According to the association, the idea came from the coroner of Ada County, home to Boise. Rich Riffle, the Ada County coroner, told ProPublica that a county attorney drafted the proposal based on Riffle’s goal to have Idaho treat coroner records more like law enforcement records.

Police records are available for public inspection in Idaho, with exceptions, such as when police are still actively investigating a crime and releasing their records could imperil the case.

“Although we are separate and independent from law enforcement, that doesn't mean we want to jeopardize a criminal case, and that’s essentially the bottom line,” he said in an interview Wednesday.

Last year’s state watchdog report also recommended lawmakers consider ensuring disclosure of coroners’ records doesn’t impede a criminal case or violate a family’s privacy.
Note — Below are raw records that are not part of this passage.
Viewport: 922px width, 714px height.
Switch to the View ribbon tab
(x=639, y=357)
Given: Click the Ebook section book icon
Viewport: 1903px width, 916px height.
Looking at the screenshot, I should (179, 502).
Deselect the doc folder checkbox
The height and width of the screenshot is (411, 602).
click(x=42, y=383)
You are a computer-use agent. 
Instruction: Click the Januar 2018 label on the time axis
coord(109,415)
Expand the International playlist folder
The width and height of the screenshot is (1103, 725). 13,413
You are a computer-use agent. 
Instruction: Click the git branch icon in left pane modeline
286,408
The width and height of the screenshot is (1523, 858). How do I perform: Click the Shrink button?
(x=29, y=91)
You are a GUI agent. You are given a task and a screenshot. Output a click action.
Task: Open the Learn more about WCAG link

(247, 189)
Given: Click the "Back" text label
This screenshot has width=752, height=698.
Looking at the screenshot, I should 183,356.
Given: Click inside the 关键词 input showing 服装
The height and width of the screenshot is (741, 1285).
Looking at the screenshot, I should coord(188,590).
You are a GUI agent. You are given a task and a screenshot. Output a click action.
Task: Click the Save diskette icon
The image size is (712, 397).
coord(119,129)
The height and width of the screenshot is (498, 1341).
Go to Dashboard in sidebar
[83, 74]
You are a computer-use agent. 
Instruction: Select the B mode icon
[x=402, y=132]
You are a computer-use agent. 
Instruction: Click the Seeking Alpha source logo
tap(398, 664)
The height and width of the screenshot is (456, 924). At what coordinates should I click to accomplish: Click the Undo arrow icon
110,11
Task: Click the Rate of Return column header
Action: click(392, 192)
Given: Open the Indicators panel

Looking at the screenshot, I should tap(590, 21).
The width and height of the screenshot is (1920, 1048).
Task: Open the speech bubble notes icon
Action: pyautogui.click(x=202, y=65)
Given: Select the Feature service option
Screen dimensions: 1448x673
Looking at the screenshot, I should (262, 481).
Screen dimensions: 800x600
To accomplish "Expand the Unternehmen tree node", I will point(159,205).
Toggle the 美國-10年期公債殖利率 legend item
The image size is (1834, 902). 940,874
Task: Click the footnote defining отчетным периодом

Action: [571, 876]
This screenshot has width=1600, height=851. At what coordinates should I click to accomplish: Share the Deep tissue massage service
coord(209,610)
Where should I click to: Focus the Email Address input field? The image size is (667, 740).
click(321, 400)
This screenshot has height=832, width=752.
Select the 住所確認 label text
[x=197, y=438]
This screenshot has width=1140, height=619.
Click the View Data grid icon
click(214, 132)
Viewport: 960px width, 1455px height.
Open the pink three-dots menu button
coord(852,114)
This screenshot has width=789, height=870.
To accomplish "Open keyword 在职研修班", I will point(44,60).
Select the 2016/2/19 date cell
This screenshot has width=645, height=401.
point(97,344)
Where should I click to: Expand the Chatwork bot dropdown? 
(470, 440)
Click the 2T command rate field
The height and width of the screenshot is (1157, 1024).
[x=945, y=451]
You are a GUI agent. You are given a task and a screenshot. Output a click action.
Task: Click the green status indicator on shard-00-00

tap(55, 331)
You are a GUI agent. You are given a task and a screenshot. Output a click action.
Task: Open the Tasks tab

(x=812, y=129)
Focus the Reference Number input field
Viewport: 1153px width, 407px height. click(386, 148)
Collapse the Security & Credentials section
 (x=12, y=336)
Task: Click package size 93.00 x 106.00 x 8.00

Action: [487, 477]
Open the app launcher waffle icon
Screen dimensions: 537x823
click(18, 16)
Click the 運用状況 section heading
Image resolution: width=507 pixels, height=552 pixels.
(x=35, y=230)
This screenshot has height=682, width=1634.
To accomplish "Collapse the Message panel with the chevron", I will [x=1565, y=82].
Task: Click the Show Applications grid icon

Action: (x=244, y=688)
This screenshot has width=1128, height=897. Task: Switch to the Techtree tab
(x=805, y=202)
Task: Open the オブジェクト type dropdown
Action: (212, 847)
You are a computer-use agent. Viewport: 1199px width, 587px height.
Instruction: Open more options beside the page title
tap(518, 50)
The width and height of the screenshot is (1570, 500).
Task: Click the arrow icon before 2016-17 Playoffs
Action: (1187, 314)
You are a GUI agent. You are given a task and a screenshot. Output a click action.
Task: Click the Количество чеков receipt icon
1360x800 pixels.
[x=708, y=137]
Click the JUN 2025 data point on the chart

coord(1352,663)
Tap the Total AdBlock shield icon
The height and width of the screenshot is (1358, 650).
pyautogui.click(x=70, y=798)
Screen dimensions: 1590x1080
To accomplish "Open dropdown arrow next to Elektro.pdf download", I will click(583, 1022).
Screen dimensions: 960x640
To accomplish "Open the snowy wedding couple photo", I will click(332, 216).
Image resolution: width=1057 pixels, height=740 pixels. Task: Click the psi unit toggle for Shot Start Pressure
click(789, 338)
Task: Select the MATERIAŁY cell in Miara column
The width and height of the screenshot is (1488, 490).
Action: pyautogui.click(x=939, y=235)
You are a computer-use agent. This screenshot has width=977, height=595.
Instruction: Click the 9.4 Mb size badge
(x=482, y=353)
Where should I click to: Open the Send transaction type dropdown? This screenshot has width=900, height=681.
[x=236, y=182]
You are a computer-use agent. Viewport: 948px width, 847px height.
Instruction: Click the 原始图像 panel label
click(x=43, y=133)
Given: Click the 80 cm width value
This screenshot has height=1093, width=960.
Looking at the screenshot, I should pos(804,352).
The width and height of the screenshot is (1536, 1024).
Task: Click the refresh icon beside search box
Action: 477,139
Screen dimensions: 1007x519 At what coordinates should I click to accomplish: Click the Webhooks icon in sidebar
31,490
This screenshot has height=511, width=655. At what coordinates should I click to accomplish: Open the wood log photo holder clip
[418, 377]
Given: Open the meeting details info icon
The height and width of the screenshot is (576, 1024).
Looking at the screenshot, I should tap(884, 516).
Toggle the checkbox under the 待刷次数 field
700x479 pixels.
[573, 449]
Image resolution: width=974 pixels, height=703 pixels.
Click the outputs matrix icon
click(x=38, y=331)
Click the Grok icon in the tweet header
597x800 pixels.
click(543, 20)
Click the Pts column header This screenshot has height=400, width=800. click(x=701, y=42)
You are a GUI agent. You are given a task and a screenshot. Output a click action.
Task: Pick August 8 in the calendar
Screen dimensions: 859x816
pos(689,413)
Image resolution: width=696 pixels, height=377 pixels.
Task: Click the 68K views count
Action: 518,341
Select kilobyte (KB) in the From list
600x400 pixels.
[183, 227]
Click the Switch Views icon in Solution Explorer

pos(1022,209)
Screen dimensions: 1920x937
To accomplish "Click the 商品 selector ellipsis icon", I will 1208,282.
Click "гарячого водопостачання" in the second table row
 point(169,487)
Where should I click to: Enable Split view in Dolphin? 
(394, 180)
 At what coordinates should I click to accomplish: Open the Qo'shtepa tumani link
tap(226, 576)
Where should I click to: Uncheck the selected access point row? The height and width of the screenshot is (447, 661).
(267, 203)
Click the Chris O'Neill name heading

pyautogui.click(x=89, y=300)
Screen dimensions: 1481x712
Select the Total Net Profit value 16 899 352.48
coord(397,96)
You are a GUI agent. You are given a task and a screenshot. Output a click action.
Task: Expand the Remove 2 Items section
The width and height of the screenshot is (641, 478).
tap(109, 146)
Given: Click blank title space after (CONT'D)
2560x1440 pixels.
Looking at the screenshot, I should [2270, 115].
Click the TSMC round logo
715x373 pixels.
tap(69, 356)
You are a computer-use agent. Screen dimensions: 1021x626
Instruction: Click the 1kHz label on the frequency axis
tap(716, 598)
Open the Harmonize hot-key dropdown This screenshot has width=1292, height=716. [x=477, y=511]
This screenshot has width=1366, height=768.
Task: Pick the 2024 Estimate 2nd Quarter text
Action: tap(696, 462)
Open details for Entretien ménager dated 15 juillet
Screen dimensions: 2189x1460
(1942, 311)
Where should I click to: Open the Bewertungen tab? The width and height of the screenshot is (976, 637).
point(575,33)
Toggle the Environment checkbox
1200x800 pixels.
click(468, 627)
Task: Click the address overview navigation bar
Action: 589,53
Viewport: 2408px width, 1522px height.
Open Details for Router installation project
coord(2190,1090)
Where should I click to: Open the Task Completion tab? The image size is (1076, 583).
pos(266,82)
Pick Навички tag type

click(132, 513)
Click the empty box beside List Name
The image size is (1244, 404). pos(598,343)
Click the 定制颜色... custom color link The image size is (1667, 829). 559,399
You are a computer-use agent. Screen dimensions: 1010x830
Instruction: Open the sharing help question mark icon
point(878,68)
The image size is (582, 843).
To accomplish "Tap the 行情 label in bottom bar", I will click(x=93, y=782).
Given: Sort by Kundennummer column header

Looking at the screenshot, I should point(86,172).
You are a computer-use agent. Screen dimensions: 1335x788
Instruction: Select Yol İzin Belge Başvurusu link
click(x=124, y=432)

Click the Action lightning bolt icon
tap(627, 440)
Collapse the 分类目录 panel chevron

It did not specify creating a broad ban.

Ada County initially denied ProPublica’s request last year for coroner investigative records on the deaths of children, for whom Idaho conducts autopsies at a particularly low rate. Similar record requests went to nine other Idaho counties.

After months of negotiation, Ada County began providing heavily redacted records once ProPublica agreed to pay more than $880 for them.

In Bonneville County, which also resisted disclosure, such records revealed the coroner’s failure to follow national standards. The death of 2-month-old Onyxx Cooley, for example, was determined to be a sudden infant death — one with no explanation — after a terse, one-page report and no autopsy. The since-retired coroner, Rick Taylor, noted that state law didn’t set standards for investigations and said that he relied on an emergency doctor’s opinion.

Most coroners approached by ProPublica released their records after attorneys redacted information they said was protected by state law. Photos weren’t included.

In lending its support to exempting coroner records from disclosure last fall, the association of counties wrote: “While a person may be deceased, their reputation is still subject to harm. Next of kin may also be subject to harm by the release of their loved one’s private medical information, and sensitive information surrounding the circumstances of their death. Given these rights, there is limited public value in the release of detailed information in someone’s death.”

Wintrow saw the draft bill during this year’s legislative session and agreed to sponsor it. But the bill’s future is uncertain.

After fielding questions from ProPublica about the bill last week, Wintrow and a lobbyist for the counties said they want to revisit the legislation before they move forward.

Wintrow said she wants coroners to be treated like law enforcement when it comes to open records laws.

“My intention always as a lawmaker is to make sure there’s good balance with everything, so that privacy is maintained and the interest of the public is maintained as well,” Wintrow told ProPublica last week.

Kelli Brassfield, a lobbyist for the counties association, said, “After some discussion, it looks like the language may need to be amended. We are currently working on this.”